Well lets just say it was a big deal for the client:whistling2:

Also the crawl space was filled with sewer and who knows for how long. All I know the water restoration company was there for about a week. I don't think it was 3ft of water down there, but it sure looked like a sewer lake.:yes:


----------



## OpenSights (Mar 23, 2015)

cjtheplumber said:


> Well lets just say it was a big deal for the client:whistling2:
> 
> Also the crawl space was filled with sewer and who knows for how long. All I know the water restoration company was there for about a week. I don't think it was 3ft of water down there, but it sure looked like a sewer lake.:yes:


I tell ya, I will clean the nastiest drains, grease traps, urinals etc. all day long... but when it comes to a sewer flooded finished basement or crawl.... I'm happy I don't work in restoration!


----------



## Roto-Rooter (Jan 31, 2015)

Redwood said:


> That outside cleanout flooding is a big deal?:whistling2:
> 
> What would you call a basement flooded with about 3' deep sewage?


Redwood sometimes I just call it a normal day. I have had quit a few of them to.
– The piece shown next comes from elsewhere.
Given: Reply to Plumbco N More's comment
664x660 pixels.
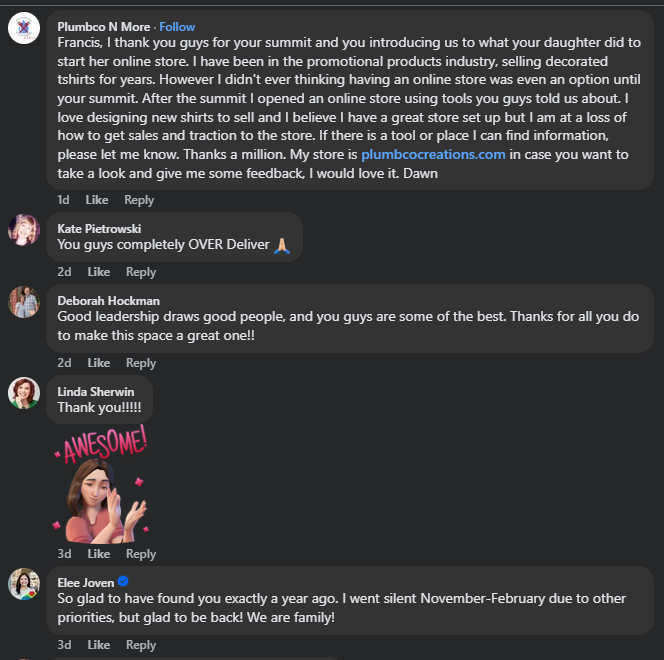Looking at the screenshot, I should coord(139,200).
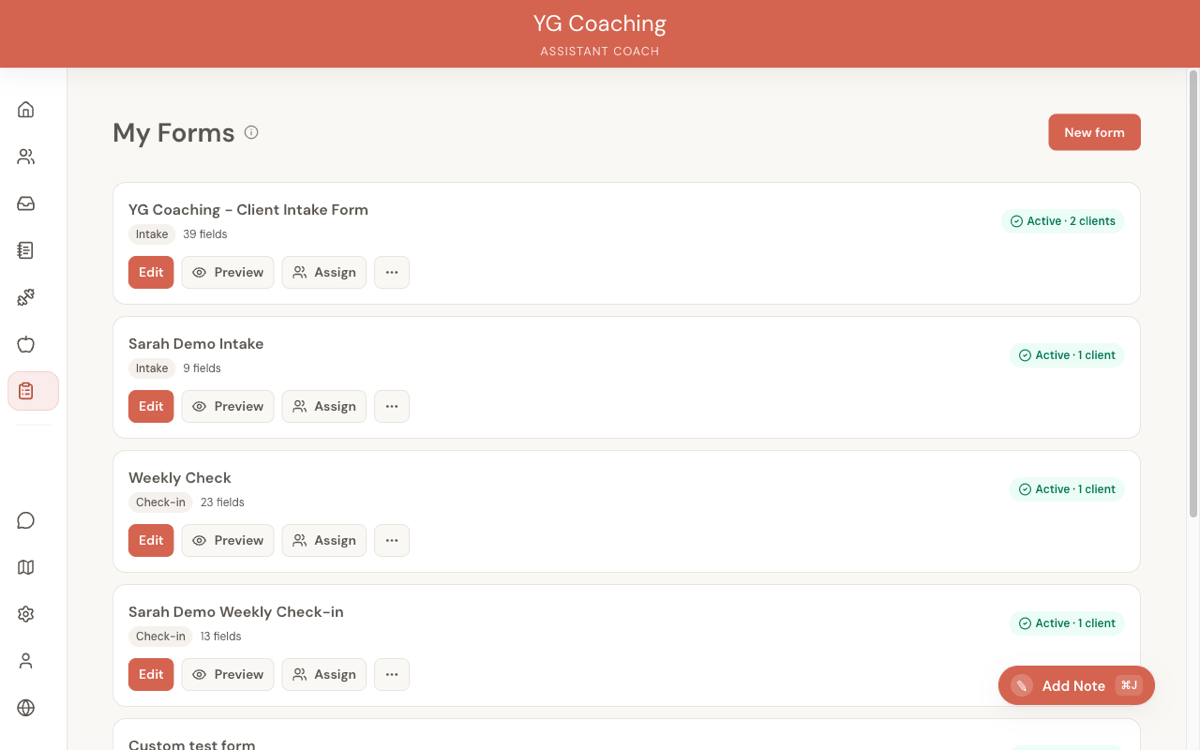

I am like you though I find a way to get it done without wading through it!!!!!!!!!!


----------



## chonkie (Jul 31, 2014)

Redwood said:


> Hell with that!
> I went and found the housetrap vent then cleared it from outside...:laughing:


Lol, ok, never having dealt with basements and how the plumbing goes through one to get to the city main, plus whetever else yall put in them, i was only thinking of the 3' of sewage in the basement, not how it got there.


----------



## KoleckeINC (Oct 22, 2011)

Looks like $$& to me!!! Ain gotta eat it-just wear it around the rest of the day.


----------



## cjtheplumber (Mar 9, 2012)

Sometimes I wonder what I smell like after a day of work. I think I know the answer...
Maybe the reason why people look at me weird when walking into stores and such. Specially after jetting a restaurant. The smell of that grease that doesn't go away for a while. Stays in the van as well. I don't think I feel it anymore.

There has been times the secretary goes into the vans to get some paper work. She always tells me you guys vans smell bad lol I tell her really I can't tell... 

I just know is time to clean everything and use lots of simple green.


----------